◆ **Recorded data**
---------------

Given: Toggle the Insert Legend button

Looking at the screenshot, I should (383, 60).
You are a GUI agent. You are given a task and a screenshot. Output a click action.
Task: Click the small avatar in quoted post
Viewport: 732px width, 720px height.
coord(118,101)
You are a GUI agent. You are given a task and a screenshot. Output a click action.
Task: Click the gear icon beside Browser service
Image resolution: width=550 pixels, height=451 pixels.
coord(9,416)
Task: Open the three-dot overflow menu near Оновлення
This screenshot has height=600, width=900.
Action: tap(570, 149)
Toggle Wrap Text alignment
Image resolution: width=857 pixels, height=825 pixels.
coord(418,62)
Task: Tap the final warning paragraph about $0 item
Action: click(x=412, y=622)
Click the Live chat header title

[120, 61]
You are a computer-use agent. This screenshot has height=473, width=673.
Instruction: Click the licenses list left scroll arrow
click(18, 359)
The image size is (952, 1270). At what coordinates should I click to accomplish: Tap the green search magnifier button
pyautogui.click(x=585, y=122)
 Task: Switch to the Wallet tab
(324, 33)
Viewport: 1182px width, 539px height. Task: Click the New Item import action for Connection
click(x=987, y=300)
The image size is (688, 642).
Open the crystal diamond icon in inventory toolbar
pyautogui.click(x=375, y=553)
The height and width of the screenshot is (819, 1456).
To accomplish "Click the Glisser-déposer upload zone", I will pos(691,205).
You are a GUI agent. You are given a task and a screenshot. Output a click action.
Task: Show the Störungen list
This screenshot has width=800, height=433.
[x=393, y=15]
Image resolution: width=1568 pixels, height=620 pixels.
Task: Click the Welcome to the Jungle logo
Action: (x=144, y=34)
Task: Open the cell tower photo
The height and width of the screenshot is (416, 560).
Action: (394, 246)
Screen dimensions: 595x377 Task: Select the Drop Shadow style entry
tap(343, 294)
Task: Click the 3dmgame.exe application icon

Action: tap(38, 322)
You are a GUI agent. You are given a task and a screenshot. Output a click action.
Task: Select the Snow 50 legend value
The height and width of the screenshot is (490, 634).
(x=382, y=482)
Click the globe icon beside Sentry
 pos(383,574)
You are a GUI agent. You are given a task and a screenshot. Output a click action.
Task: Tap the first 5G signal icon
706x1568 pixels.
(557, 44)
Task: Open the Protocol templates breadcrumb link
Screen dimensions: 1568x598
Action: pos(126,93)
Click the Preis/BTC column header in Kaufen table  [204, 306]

---------------

Look through the material above and print exactly the lines from the one containing "Screen dimensions: 595x377" to the one containing "Task: Open the Protocol", both included, and nothing more.

Screen dimensions: 595x377 Task: Select the Drop Shadow style entry
tap(343, 294)
Task: Click the 3dmgame.exe application icon

Action: tap(38, 322)
You are a GUI agent. You are given a task and a screenshot. Output a click action.
Task: Select the Snow 50 legend value
The height and width of the screenshot is (490, 634).
(x=382, y=482)
Click the globe icon beside Sentry
 pos(383,574)
You are a GUI agent. You are given a task and a screenshot. Output a click action.
Task: Tap the first 5G signal icon
706x1568 pixels.
(557, 44)
Task: Open the Protocol templates breadcrumb link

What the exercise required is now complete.